• PETUNJUK 1:
Tulis ulang paragraf dalam artikel tentang APBD Jatim yang diawali kata "Tetapi angka yang diajukan" menjadi dua kalimat yang lebih ringkas tanpa menghilangkan fakta utamanya.
• PETUNJUK 2:
Ulangi tanpa perubahan sedikit pun bagian artikel tentang APBD Jatim yang dibuka dengan kata-kata yang memuat "APBDMenjelang cuti panjang" dan ditutup dengan "ditunaikan oleh APBN.".

Menggenjot Kinerja APBD

APBDMenjelang cuti panjang Idul Fitri (Jumat 25 Juli 2014) pemerintah provinsi bersama DPRD Jatim menyepakati Perubahan APBD (Anggaran Pendapatan dan Belanja Daerah) tahun 2014. Angka yang disepakati sekitar Rp20, 227 triliun. Senilai itulah anggaran yang akan digunakan untuk membiayai pembangunan di Jatim. Nilai itu tak termasuk gaji aparatur negara, karena telah ditunaikan oleh APBN.
Tetapi angka yang diajukan oleh pemprop tergolong masih rendah. Terutama jika dibandingkan dengan tingkat serapan SKPD (Satuan Kerja Perangkat Daerah) selaku pelaksanaan anggaran. Rata-rata SKPD bisa “melahap” jatah alokasi anggaran, dengan capaian target lebih dari 100 persen. Sehingga kinerja keuangan SKPD sebenarnya masih bisa digenjot, termasuk menggali pendapatan yang lebih besar. Perubahan APBD Jatim bisa mencapai Rp25-an triliun.
Serapan anggaran pada APBD 2013 yang rata-rata sudah diatas 94 persen. Dengan serapan anggaran yang besar, coverage lingkup jangkauan program akan lebih luas. Terutama untuk program-program yang terkait dengan upaya peningkatan Indeks Pembangunan Manusia (IPM). Seiring naiknya serapan anggaran, seyogianya Pemerintah Propinsi lebih berani mematok target capaian (belanja) lebih besar.

• CUPLIKAN DATA:
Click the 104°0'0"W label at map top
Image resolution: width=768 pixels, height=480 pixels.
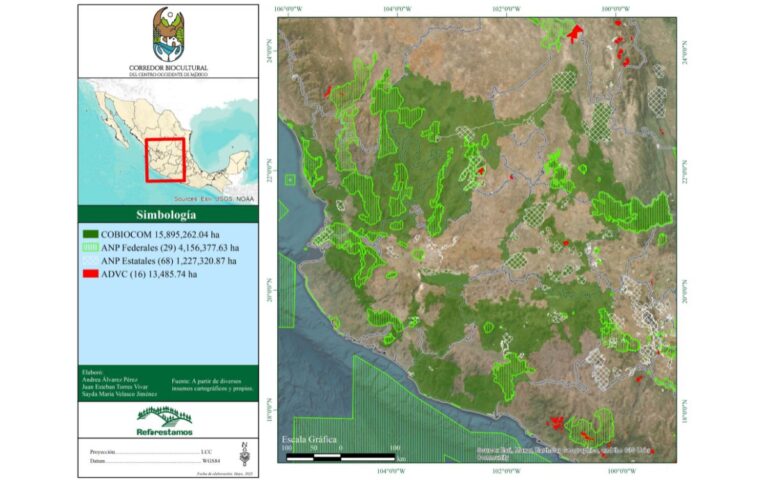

• JAWABAN 1:
Angka Perubahan APBD yang diajukan pemprop tergolong masih rendah dibandingkan tingkat serapan SKPD, yang rata-rata mencapai target lebih dari 100 persen. Karena itu kinerja keuangan SKPD, termasuk penggalian pendapatan, masih bisa digenjot sehingga Perubahan APBD Jatim bisa mencapai Rp25-an triliun.

• JAWABAN 2:
APBDMenjelang cuti panjang Idul Fitri (Jumat 25 Juli 2014) pemerintah provinsi bersama DPRD Jatim menyepakati Perubahan APBD (Anggaran Pendapatan dan Belanja Daerah) tahun 2014. Angka yang disepakati sekitar Rp20, 227 triliun. Senilai itulah anggaran yang akan digunakan untuk membiayai pembangunan di Jatim. Nilai itu tak termasuk gaji aparatur negara, karena telah ditunaikan oleh APBN.